The Effects of Divorce on 529 Plans, College Saving Plans, Qualified Tuition Plans, Custodial Accounts and Trusts, or other investment or savings vehicles.
Equitable distribution is a basic component of Florida divorces. People are oftentimes consumed in dividing their marital assets like real estate property, boats, automobiles, bank accounts, retirement accounts, and the like. However, 529 Plans, College Saving Plans, other qualified tuition plans, or other investment or savings vehicles such as custodial accounts and trusts are lost in the mix of the dividing chaos. They become either forgotten, neglected, or assumed to simply be the property of the child and therefore not subject to equitable distribution.

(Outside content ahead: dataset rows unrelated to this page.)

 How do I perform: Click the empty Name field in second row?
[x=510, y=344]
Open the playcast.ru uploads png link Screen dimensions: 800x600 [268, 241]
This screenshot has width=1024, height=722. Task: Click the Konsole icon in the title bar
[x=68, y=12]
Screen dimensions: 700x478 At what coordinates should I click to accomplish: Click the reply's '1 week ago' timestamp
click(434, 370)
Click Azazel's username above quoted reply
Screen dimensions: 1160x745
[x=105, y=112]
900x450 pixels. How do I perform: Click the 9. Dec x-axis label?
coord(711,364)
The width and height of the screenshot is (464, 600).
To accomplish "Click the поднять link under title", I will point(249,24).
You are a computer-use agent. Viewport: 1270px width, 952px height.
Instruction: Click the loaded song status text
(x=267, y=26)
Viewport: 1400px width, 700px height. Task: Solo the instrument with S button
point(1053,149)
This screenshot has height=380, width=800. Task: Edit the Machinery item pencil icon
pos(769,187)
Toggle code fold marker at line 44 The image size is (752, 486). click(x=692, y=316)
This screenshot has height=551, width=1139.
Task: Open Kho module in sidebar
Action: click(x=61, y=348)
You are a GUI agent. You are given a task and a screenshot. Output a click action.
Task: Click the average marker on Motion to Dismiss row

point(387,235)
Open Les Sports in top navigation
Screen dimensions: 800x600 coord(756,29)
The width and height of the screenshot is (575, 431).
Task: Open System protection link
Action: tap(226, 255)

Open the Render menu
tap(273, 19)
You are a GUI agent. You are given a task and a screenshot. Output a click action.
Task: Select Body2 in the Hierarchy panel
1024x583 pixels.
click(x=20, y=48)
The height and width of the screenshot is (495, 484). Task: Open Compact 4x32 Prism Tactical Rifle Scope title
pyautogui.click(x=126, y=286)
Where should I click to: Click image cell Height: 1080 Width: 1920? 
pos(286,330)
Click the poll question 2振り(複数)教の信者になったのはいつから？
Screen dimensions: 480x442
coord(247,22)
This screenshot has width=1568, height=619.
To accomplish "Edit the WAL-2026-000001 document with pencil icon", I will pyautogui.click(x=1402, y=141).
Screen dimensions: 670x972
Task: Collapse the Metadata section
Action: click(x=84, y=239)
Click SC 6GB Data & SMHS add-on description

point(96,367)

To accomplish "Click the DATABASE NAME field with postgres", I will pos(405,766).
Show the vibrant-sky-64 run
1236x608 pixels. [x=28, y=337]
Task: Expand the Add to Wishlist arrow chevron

Whatever the situation might be, the college savings plan is most often an asset of the marriage. It is important to know that because of the marital nature of this asset; college savings plans are subject to being divided as part of an equitable distribution scheme and should be taken very seriously.
Take for example a Florida 529 Savings Plan. The Florida 529 Savings Plan allows parents to start this fund at any time and for as long as they would like to fund the plan. The Florida 529 Savings Plan should simply be viewed as a savings account, albeit with special incentives, but is nonetheless an account. As such, this account is an asset that will be divided equally pursuant to Florida law, specifically Florida Statute 61.075.
Protecting your assets so that you have a full and fair settlement agreement, or that you don’t forget about certain property, is fundamental while going through a divorce. This is not only about protecting your assets, but also protecting your child’s future. Untying the mesh of financial disarray during a divorce is already stressful enough and most people are prone to overlook some assets.